TASK DESCRIPTION
In the entries that follow, find each line with the word "every" and copy it.

Pixel coordinate grounding data
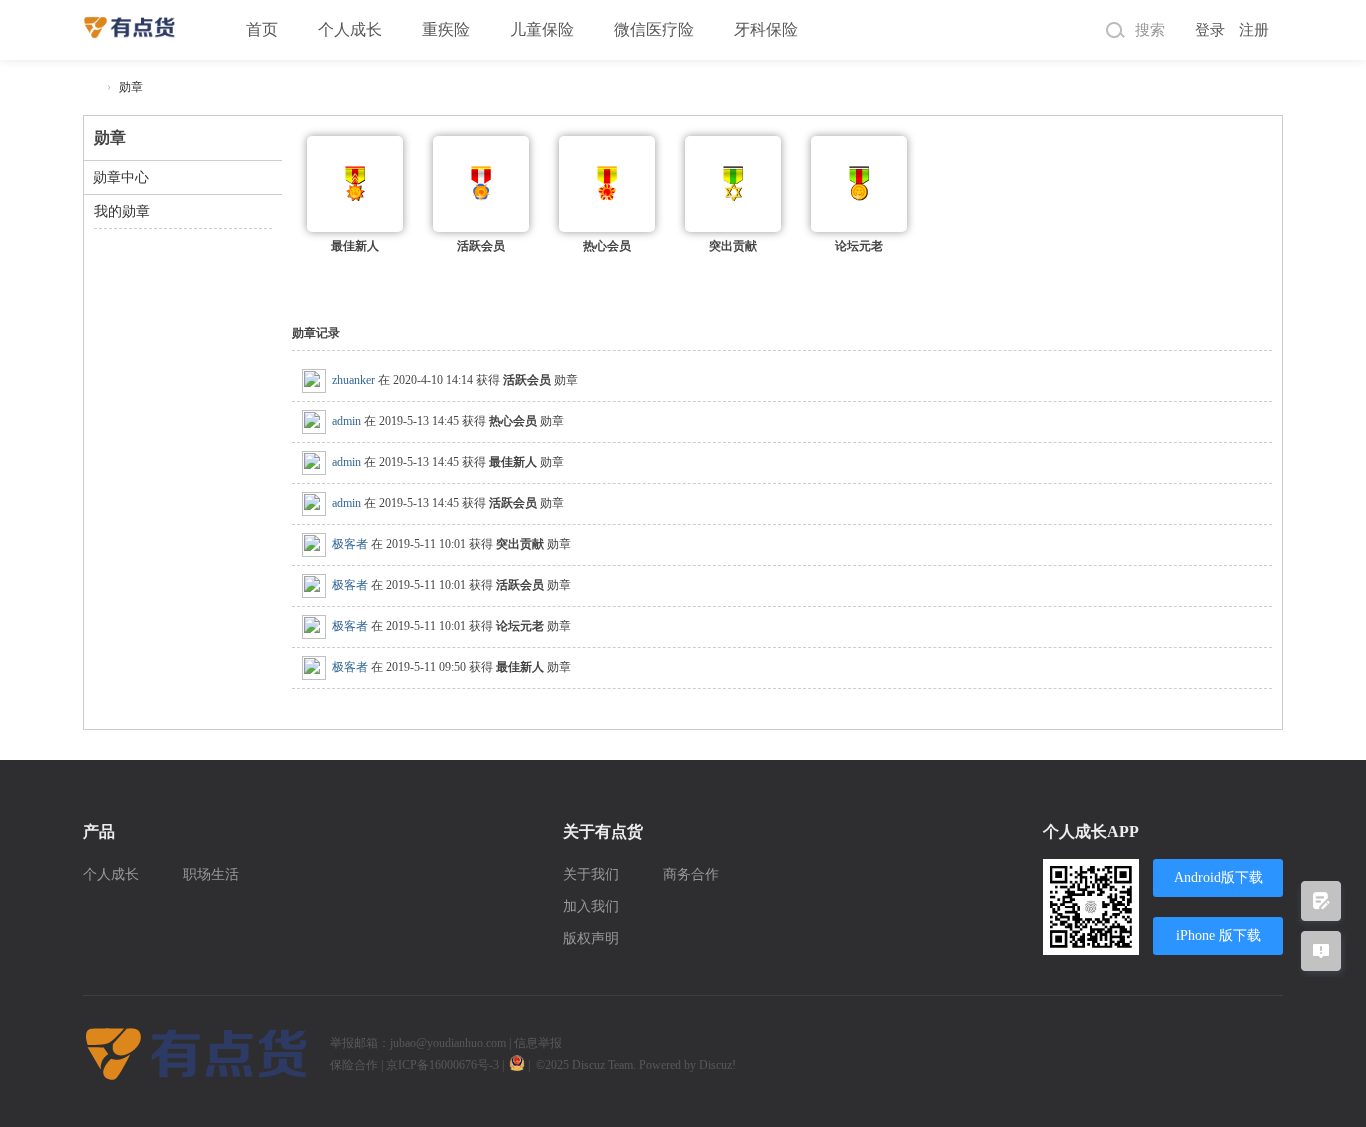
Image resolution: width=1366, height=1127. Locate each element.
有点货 (91, 87)
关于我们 (591, 874)
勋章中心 (121, 177)
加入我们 (591, 906)
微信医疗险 (654, 29)
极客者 (350, 544)
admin (346, 421)
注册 (1254, 30)
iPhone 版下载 (1218, 935)
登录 (1210, 30)
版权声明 (591, 938)
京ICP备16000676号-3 (442, 1065)
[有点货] (129, 18)
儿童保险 (542, 29)
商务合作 (691, 874)
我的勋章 (122, 211)
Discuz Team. (605, 1065)
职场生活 (211, 874)
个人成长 (350, 29)
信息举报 (538, 1043)
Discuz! (717, 1065)
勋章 (131, 87)
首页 (262, 29)
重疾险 (446, 29)
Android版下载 (1218, 877)
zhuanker (353, 380)
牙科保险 (766, 29)
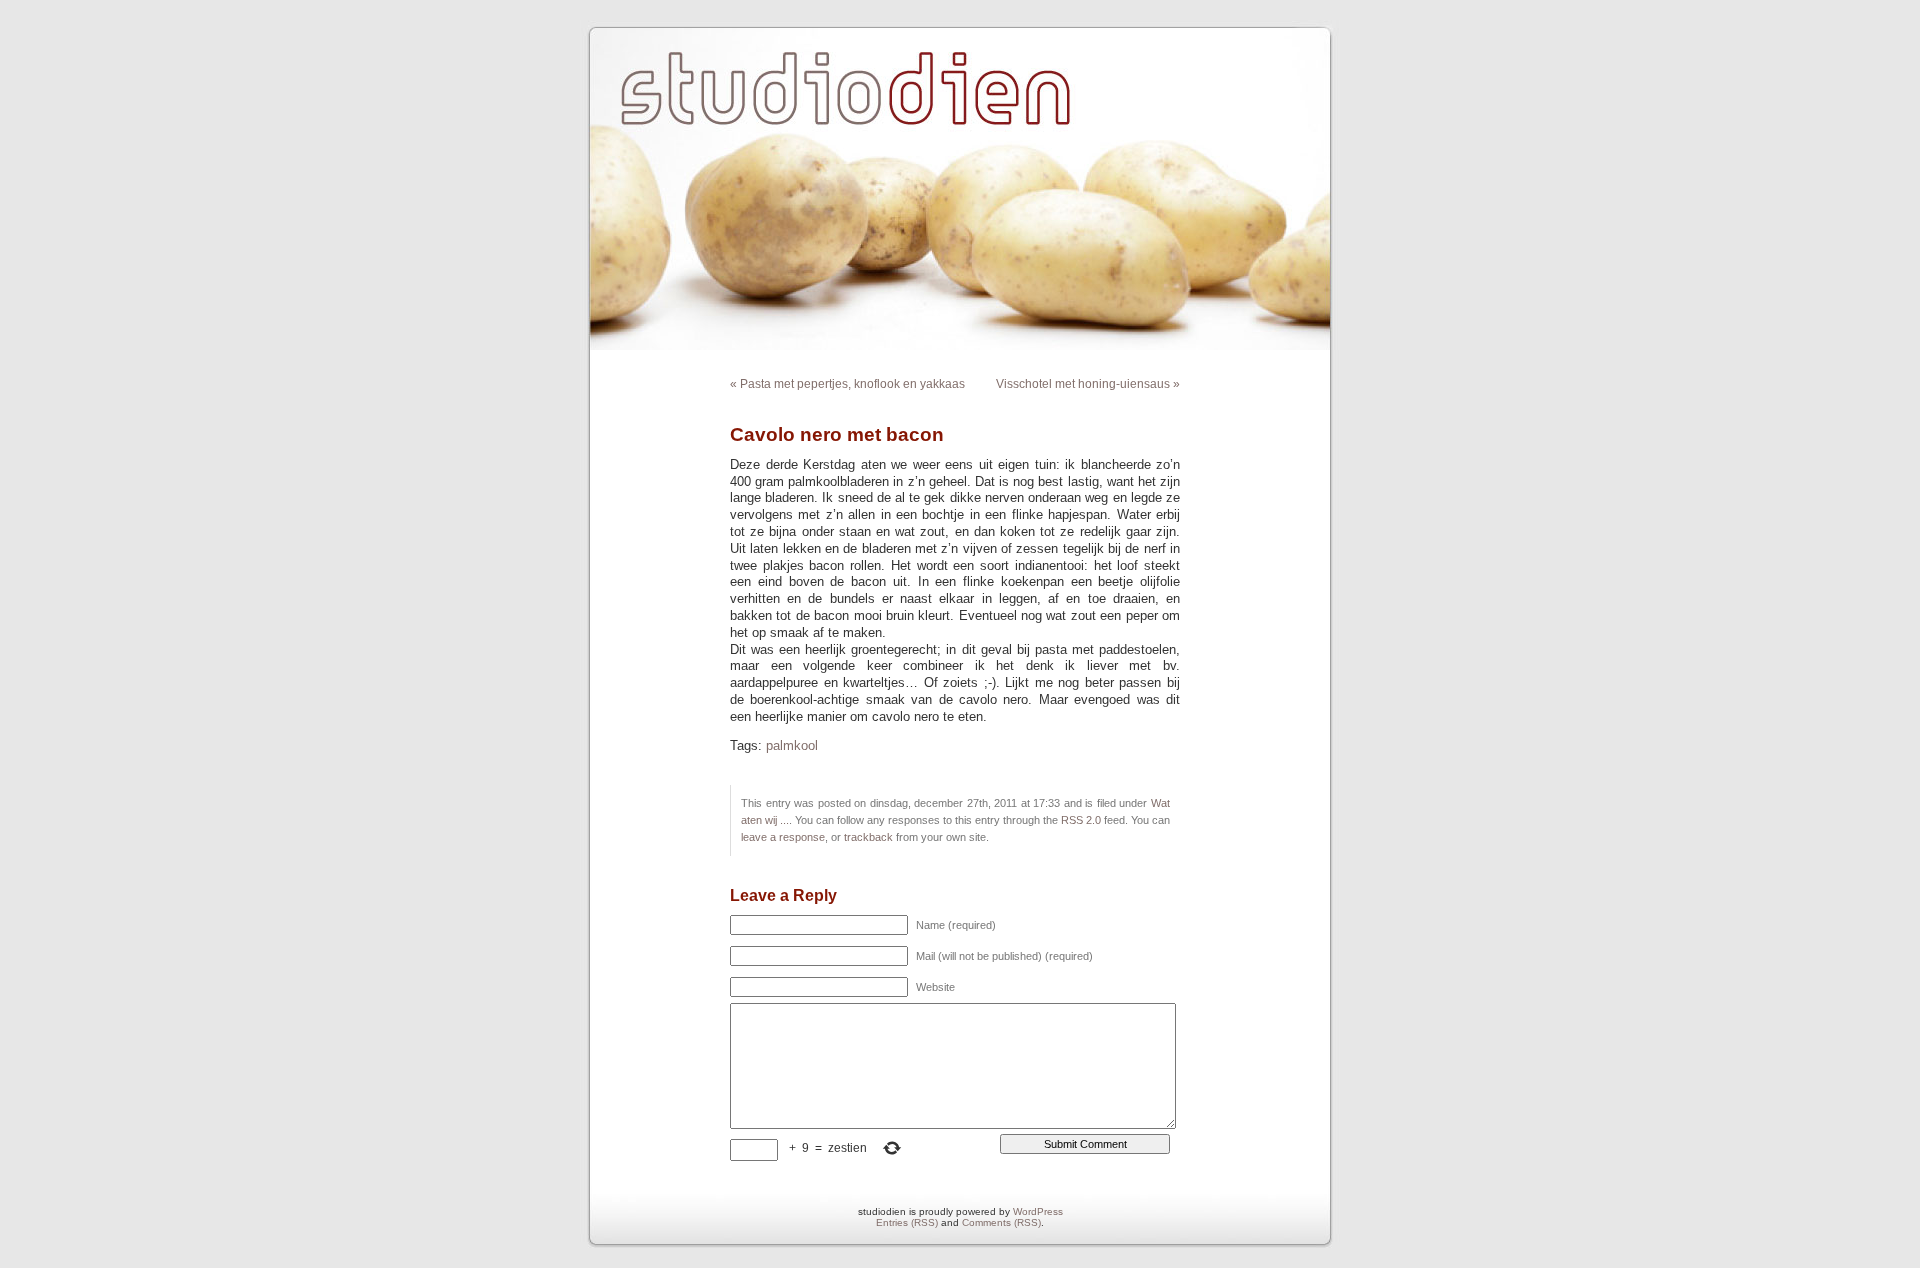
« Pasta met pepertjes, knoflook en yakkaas (847, 384)
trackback (868, 837)
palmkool (792, 746)
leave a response (783, 837)
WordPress (1038, 1211)
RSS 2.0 (1081, 820)
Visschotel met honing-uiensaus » (1088, 384)
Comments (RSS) (1001, 1222)
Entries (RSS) (907, 1222)
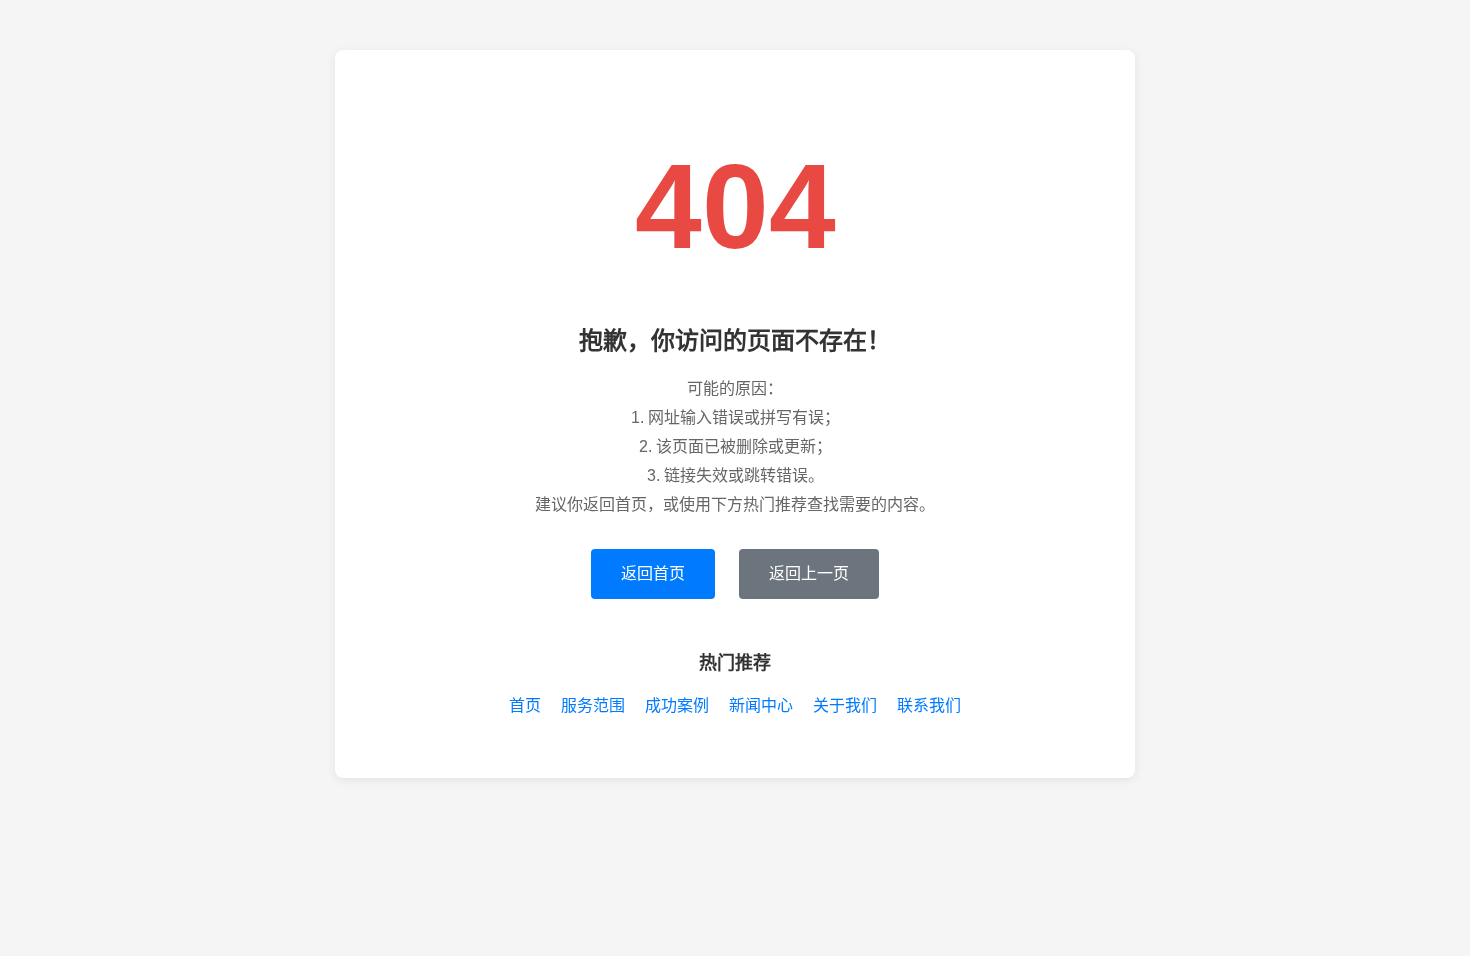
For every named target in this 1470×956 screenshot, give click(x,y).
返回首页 (653, 573)
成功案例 (677, 705)
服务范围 (593, 705)
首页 (525, 705)
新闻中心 (761, 705)
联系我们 (929, 705)
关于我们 (845, 705)
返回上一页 (809, 573)
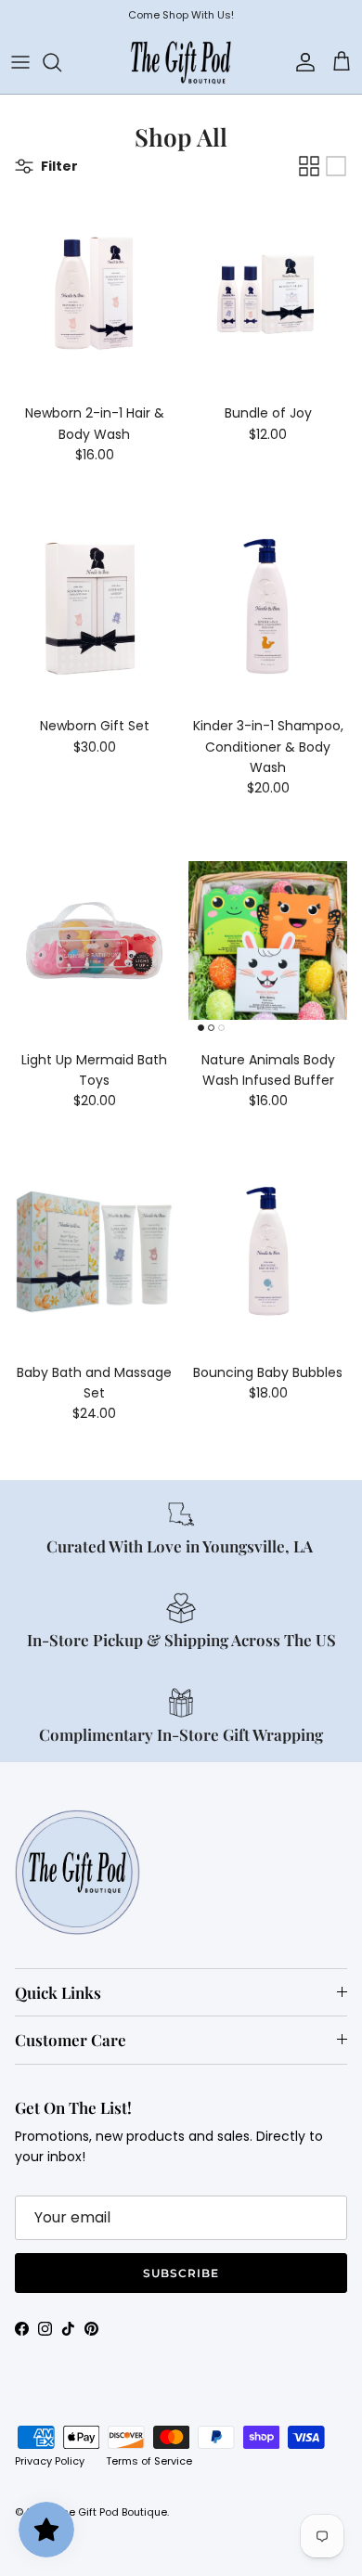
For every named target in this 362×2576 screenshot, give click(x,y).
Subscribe (181, 2273)
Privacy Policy (49, 2461)
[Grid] (309, 166)
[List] (336, 166)
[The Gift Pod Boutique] (181, 62)
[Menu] (20, 62)
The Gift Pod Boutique (112, 2512)
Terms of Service (149, 2461)
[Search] (61, 62)
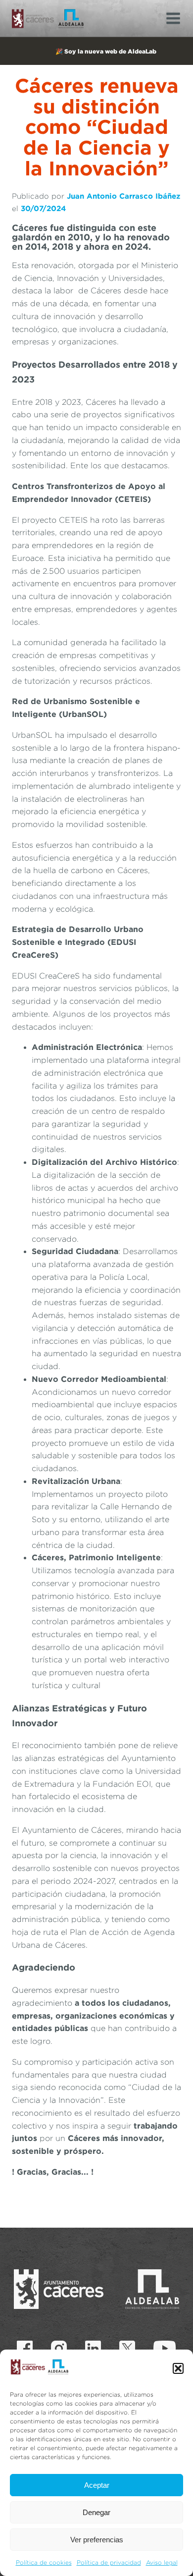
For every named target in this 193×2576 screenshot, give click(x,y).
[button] (178, 2368)
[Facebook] (25, 2349)
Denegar (96, 2512)
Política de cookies (44, 2562)
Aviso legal (162, 2562)
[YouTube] (164, 2349)
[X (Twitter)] (127, 2349)
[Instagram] (59, 2349)
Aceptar (96, 2485)
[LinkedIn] (93, 2349)
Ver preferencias (96, 2539)
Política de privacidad (109, 2562)
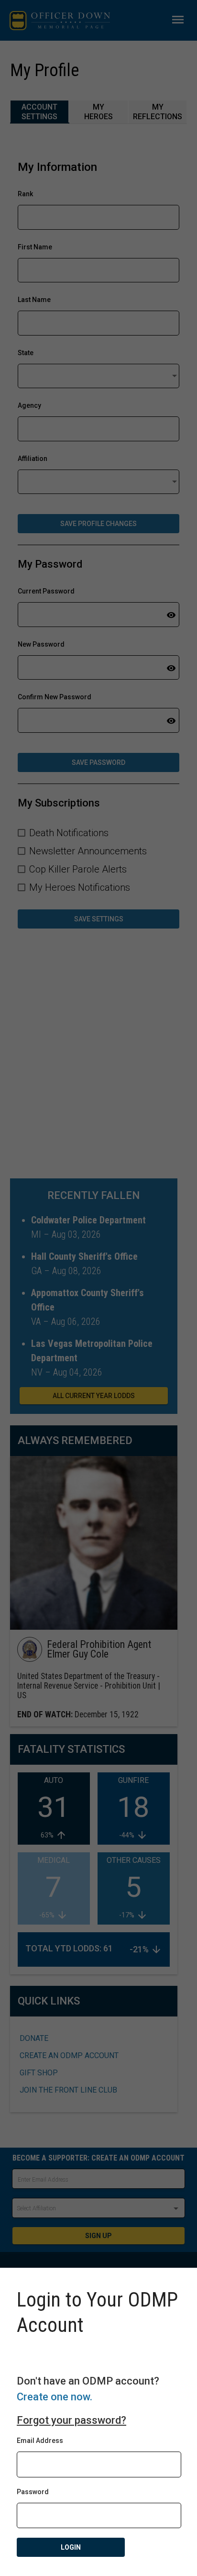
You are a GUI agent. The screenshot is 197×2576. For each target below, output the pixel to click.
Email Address (40, 2440)
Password (33, 2492)
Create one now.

TASK SOLUTION
For every named target in this 1470×956 screenshot, give click(x,y).
For every named target in this 362×2576 screenshot, give click(x,y).
For every named target in this 193×2576 screenshot, give click(x,y).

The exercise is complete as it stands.